*What you have to do*:
Pick out every line in the items below that contains the string "Open", with case counting, and copy each one.

*Recorded data*:
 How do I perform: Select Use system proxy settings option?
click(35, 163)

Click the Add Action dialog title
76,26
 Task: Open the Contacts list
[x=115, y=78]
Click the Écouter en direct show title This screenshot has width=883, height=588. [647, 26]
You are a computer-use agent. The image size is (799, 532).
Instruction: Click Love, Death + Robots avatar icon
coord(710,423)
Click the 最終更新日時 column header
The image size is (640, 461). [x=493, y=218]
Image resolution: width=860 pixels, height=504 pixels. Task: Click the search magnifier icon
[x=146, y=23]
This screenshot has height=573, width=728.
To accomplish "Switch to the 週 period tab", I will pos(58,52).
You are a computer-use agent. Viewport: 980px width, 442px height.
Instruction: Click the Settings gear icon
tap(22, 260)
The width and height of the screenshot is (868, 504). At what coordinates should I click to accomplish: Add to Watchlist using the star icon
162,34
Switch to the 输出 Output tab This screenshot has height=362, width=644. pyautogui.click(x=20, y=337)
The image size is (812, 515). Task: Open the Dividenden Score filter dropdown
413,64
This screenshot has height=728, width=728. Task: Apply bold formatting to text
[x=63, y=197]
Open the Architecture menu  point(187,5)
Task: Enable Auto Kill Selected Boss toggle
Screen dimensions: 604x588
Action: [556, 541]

*Output of the task*:
 Task: Open the Contacts list
The image size is (812, 515). Task: Open the Dividenden Score filter dropdown
Open the Architecture menu  point(187,5)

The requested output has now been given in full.